Music

The Brothers take a bow

Mysore Nagaraj and Mysore N. Karthik. Photo: K. Murali Kumar   | Photo Credit: K_MURALI_KUMAR

The violin made an entry into the Indian Classical music arena during the 17th Century and has established itself as a unique instrument suited for both a solo as well as accompanying performance ever since. When teamed with an interesting conglomeration of other traditional and modern instruments, it gives way to an inherent virtuosity that few can fathom.

On Saturday, Swami Vivekananda Youth Movement (SVYM) held a violin recital to commemorate Swami Vivekananda’s 150th birthday. Aptly titled Nada Loka, it indeed succeeded in creating a magical world of music and regaled the audience with an enthralling performance This was the creation of the renowned violinists, Mysore Brothers – the famed Mysore Nagaraj and Dr. Mysore Manjunath. Accompanying them in this endeavour were Vidwan Giridhar Udupa on Ghatam, Vidwan Kulur Uliya Jayachandra Rao on Mridangam, Vidwan T.A. Ramanujam on Morsing (Jew’s harp) and Vidwan Pramath Kiran on Rhythm pad.

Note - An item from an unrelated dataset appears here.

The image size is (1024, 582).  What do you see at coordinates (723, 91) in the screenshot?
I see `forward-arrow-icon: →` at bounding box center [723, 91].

The concert began with a rendition of Tyagaraja’s composition – Shambho Mahadeva set to Pantuvaraali Raga. It was a brilliant performance that set the right mood for the evening. The duo’s performance was augmented by Jayachandra on mridangam, followed by a composition of Muthuswamy Dikshitar — “Ekaamresha Nayike Sive” in the Karnataka Shuddha Saveri Raga. The nuances of this captivating pentatonic raga were well elaborated by the Mysore brothers. The beauty of the composition that elucidates the various facets of the goddess, set in a Raga that is extremely soothing was well captured by the lucid performance.

The magnum opus of the evening was indeed Ragam Thanam Pallavi. With an elaborate exposition of the beautiful Mohana Raga with Ragamalike, the Mysore brothers and their ensemble floored the audience. The Tani Avartana was obviously the most brilliant aspect of this performance. Each of the performers, a virtuoso in his own standing radiated his skill with much aplomb. So well coordinated was the performance that it was tough to classify where one thread ended and another took off. There was no scope for an isolated singularity in what can be deemed as a collective excellence. Vidwan Pramath Kiran on the rhythm pad was refreshing as he carved out the classical exposition of the Ragamalike with ease on a presumably western instrument. The fervour pitch to which the performance reached towards the end of the Avartana left the audience spell bound. What was evident was the sheer pleasure the performers were feeling as they painted a musical dance of tunes on the stage with the raga streaming off of the mridangam at one instance, ghatam the other, morsing and rhythm pad in tow.

As the next two performances of “Bhagyada Lakshmi Baramma” a composition of Purandara Dasa and the Bhajan – Raghupati Raghava Raja Ram, led the evening to a conclusion, there was no doubt that the audience were wishing the program had lasted longer. Bangalore will surely look forward to having this group perform together for many more years to come.